The former vice presidential candidate of the NDC said the career prosecutors in the Attorney General's Department were not dictated to by the Minister of Justice and Attorney General regarding the merits or otherwise of their cases or in their prosecution for them.
In a statement in which he commented on the conviction of a former deputy Minister of Trade, Dan Abodakpi, Mr Amidu said Mr Abodakpi was convicted by a duly constituted court of law but members of the former administration were being prosecuted inspite of the fact that certain government officials were guilty of similar offences.
“Base on my experience, the overwhelming majority of judges are independent and they are certainly not subject to direction or pressure from third parities, including the executive branch of government,” he stated.
He agreed with Mr Abodakpi's decision requesting his NDC members of Parliament who boycotted Parliament to rescind their decision. He also agreed with Abodakpi's decision to appeal the conviction and sentence in another court.

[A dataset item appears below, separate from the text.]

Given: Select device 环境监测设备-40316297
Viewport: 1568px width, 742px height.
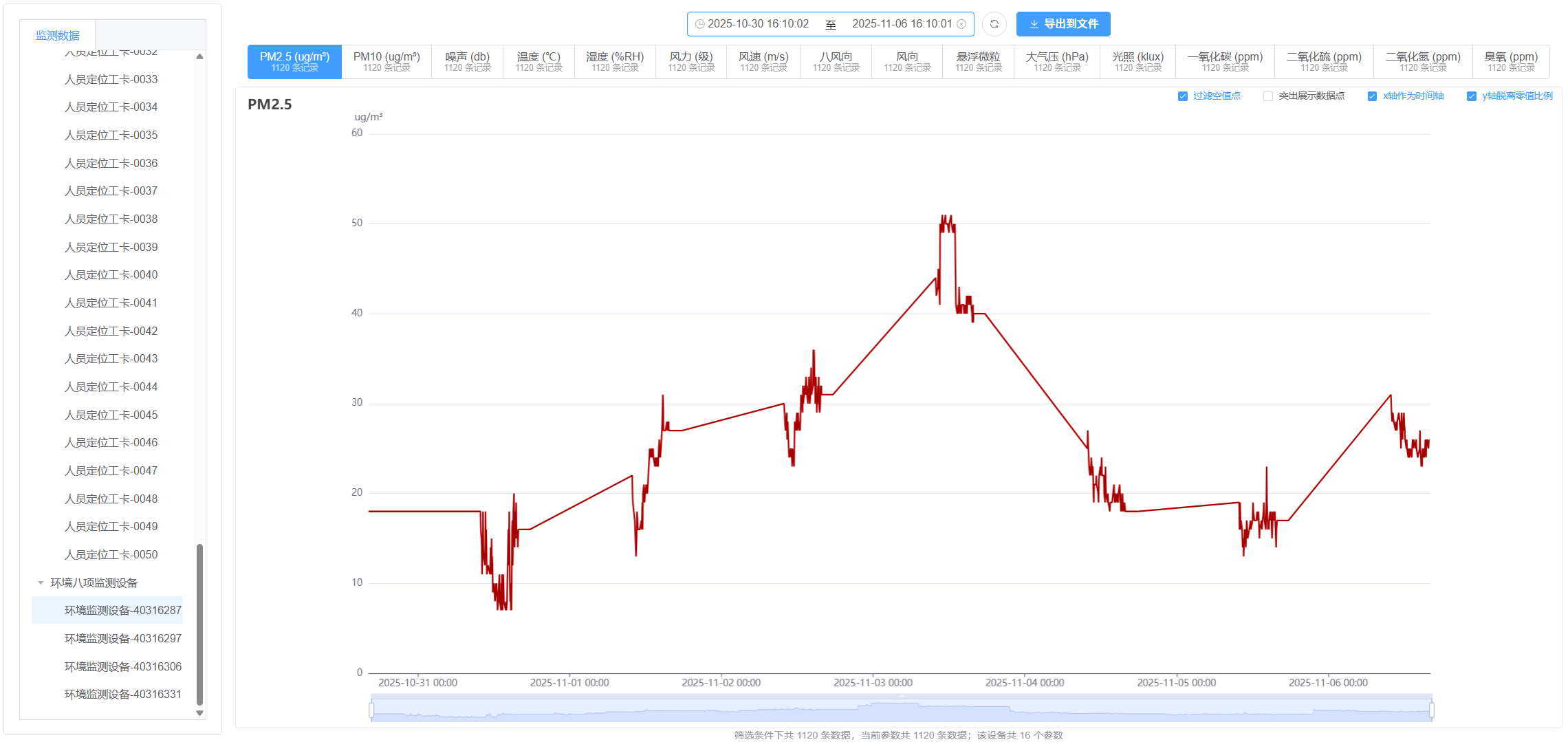Looking at the screenshot, I should [122, 639].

Mr Amidu said it was the province of any government, including the current one to prosecute any crimes that it alleged had been committed.

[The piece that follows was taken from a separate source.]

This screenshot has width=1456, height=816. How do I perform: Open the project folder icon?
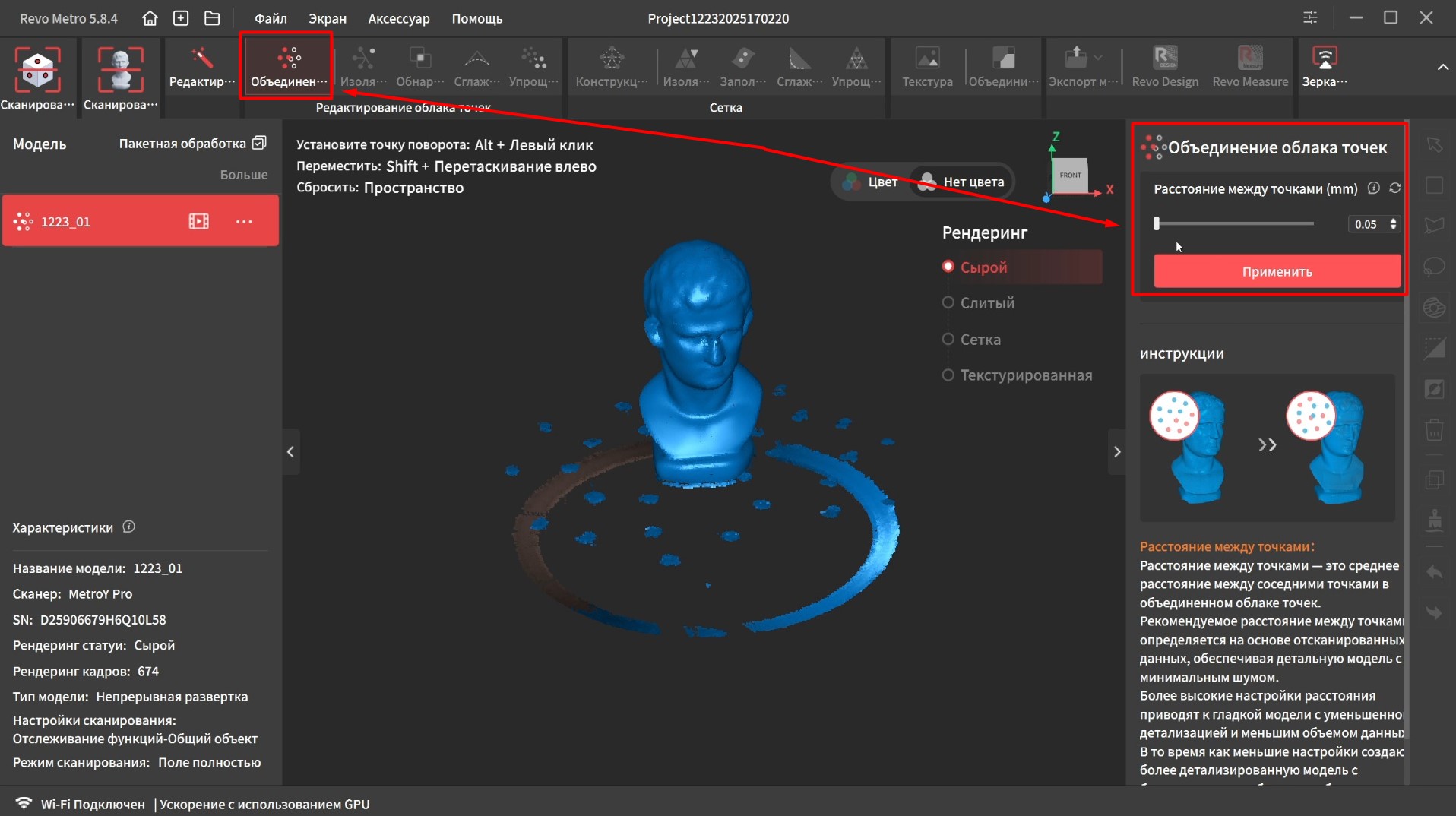click(212, 18)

He pointed out that Prof John Evans Atta Mills promised to investigate all reasonable allegations of corruption and abuse of office is they had won the 2000 election.
“We indeed intended to do so-these are crimes which go beyond government and constitute violence to the very structures of the society,” he stated.
He said what was worrying was the prosecution of only members if the former administration and a complete refusal or failure to prosecute contemporaneously known offences committed by the current government's own appointees.